But you don’t want to hear these problems…just what brought about your lack of reading material. Sunday started it, and after two nights of not sleeping out of being over the boiling point of point-blank being ignored and the blood pressure that comes with the grab bag of opposing emotions (you all know how I think/over-think A self-narrated life and the girl who lives behind its tones After two days I had a novel that rivaled War & Peace!…no pun actually intended, but well received on my end! Ha-ha!) Weiky:
Fell right on his head! On the wood floor from a basket! All wet and freaking out. He rolled to his side whining and growling in full defense mode (he had come from an abusive situation-I will give you a full history at some future point.). I of course sleep deprived and panicking- for I am still on edge with the animals health from what happened to my Mo-Jo. Ran him down to check out his pupils and see if he needed emergency assistance. I was so scared. But his pupils were fine (dilating and responsive) he walked fine, pushing on joints, limbs and major focal points he didn’t yipe or show pain. He responded to his name, wasn’t disoriented or even wobbling. e ate cheese (his fav treat) ran up stairs, jumped on couches, no fear. No the fear was all mine, I was so scared to get comfortable, to put my defenses down. I didn’t want to be surprised by tragedy again. I kept telling myself the worst doesn’t always happen, but my mind was not controlled. I was fully sickened. I cried on and off like a baby. So anxious. Not even a week before were we anxious about mo-mo’s sister kitty because she had thrown up several major hairballs and wasn’t keeping food down for two days (later knowing it was the acid upset in her tummy) She got constipated as is common with these hairballs, but is/was totally fine. We are just all on edge, super hyper aware of the little heath woes of our animals. Mo-jo’s was a freak accident. When I adopted him he had hurt paws. No one knowing how. So he had an internal injury that even the vet wouldn’t have been able to find, for there were no signs. He lived a great life and was an isolated incident. Still when it comes to love, and that much of it, it’s hard to use your brains.

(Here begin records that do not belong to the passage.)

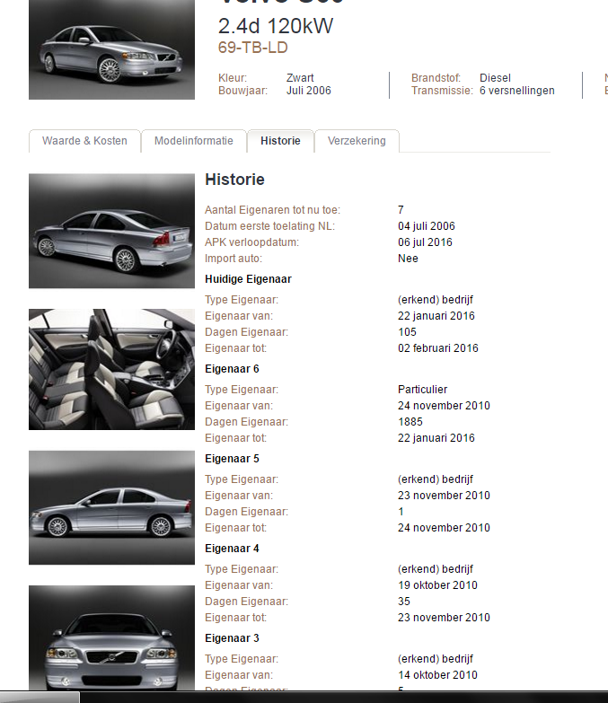This screenshot has width=608, height=703.
Task: Click the main Volvo photo at top
Action: coord(111,49)
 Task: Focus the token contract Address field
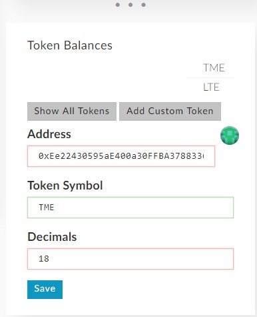tap(121, 156)
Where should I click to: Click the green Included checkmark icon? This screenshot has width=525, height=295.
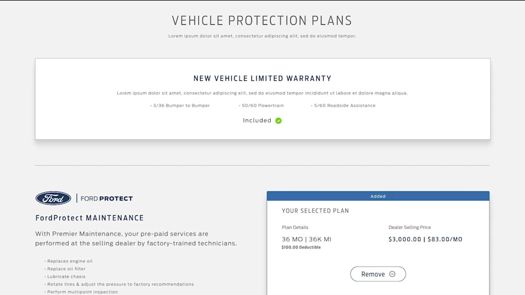coord(278,120)
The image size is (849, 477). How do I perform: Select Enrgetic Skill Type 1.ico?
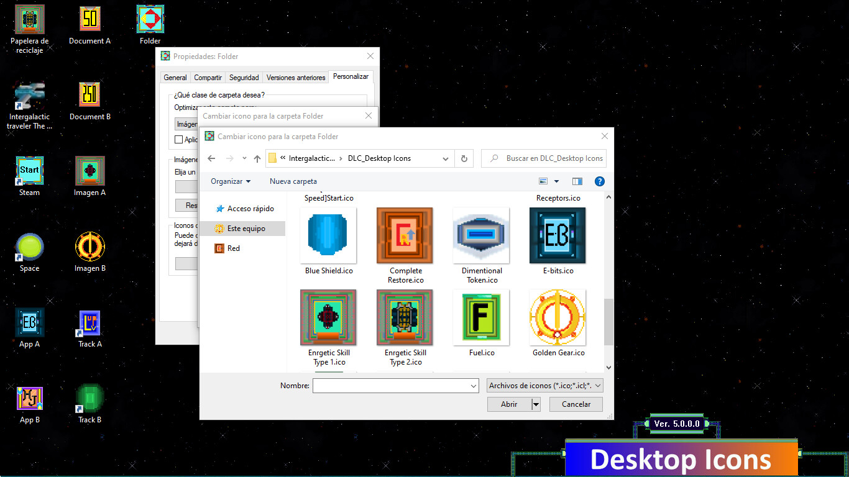point(328,317)
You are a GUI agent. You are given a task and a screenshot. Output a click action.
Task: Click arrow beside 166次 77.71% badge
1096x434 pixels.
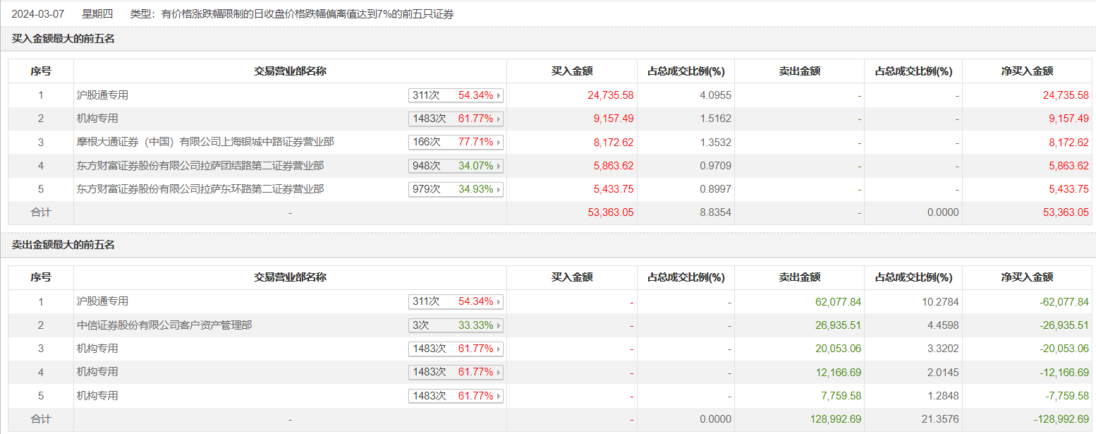tap(499, 142)
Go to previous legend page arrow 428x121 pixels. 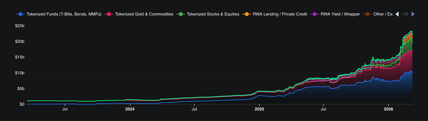pyautogui.click(x=397, y=14)
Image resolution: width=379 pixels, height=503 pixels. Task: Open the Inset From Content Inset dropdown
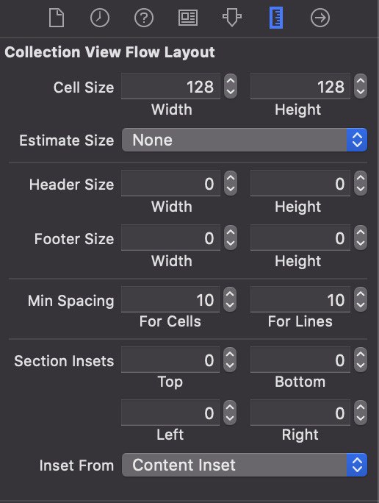pyautogui.click(x=245, y=465)
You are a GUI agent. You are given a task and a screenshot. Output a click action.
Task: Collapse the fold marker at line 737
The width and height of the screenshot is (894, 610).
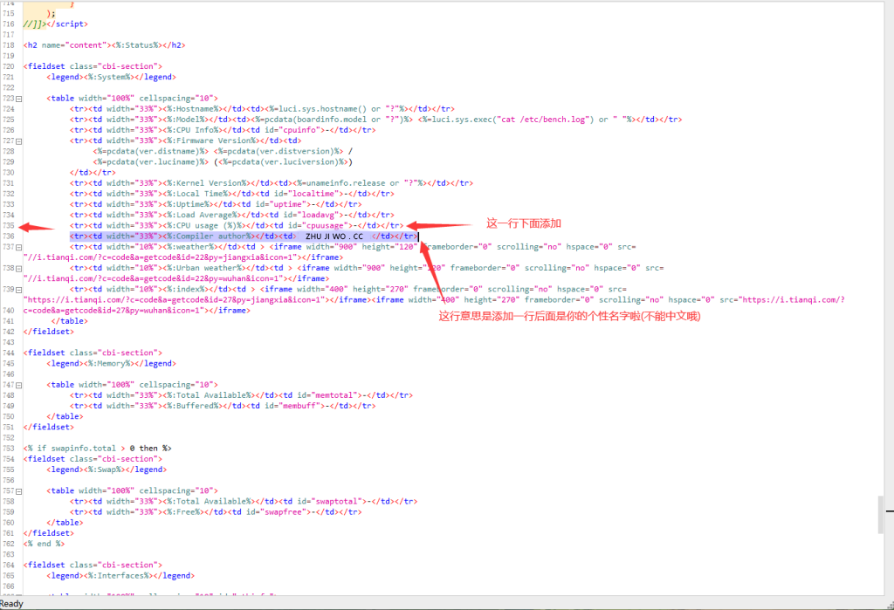click(x=19, y=247)
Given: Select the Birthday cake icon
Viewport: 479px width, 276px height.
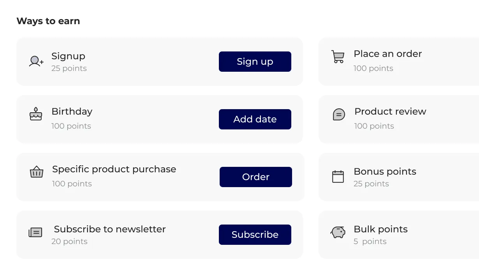Looking at the screenshot, I should coord(35,114).
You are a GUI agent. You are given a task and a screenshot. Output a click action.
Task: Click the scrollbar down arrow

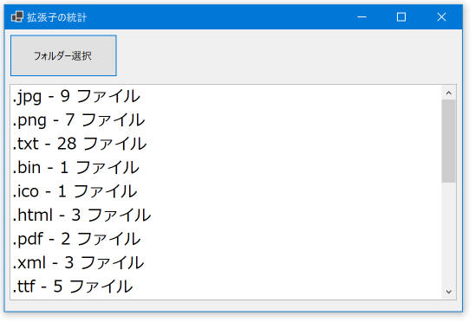click(449, 292)
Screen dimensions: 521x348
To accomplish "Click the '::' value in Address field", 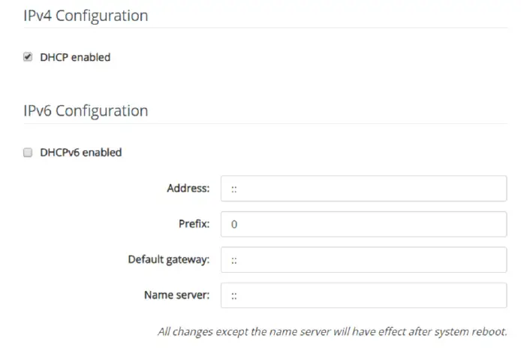I will point(234,188).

I am confident now that Weiky is fine, but fevered, sick and mentally illogical it was a mess. Emotions were high and that didn’t help any of my defenses. I didn’t want to whine and complain to my blogies so I wrote up my stories instead. I took care of myself, got rest and really…well I won’t say fixed in the head, better and more understanding. I guess in a way I was still unknowingly suffering from PTS from what happened to Mo-jo. I know some people may think “it’s just a cat.” never is anything a “just” to me. Hell when I was little I was sick (emotionally) for day after seeing Cabaret for the first time because of Natalia’s dog being killed be the pre-Nazi cause. Hate crimes and animal violence. I couldn’t mentally or emotionally handle them as a child (not that they are a walk in the park for anybody) I was almost irrational in my reactions. I was so sensitive. But I balanced. Found my voice, strength and wisdom. This was my biggest childhood fear come true, like the boogie man come to life. I guess some part of me became that irrational child again, holding instead of a blanky my insides to cause that gut wrenching pain of fear when ever insecurities, and unsure moments mounted. Logic, faith and trust were gone. It was only me, the little girl and the overwhelming almost crippling anxiety.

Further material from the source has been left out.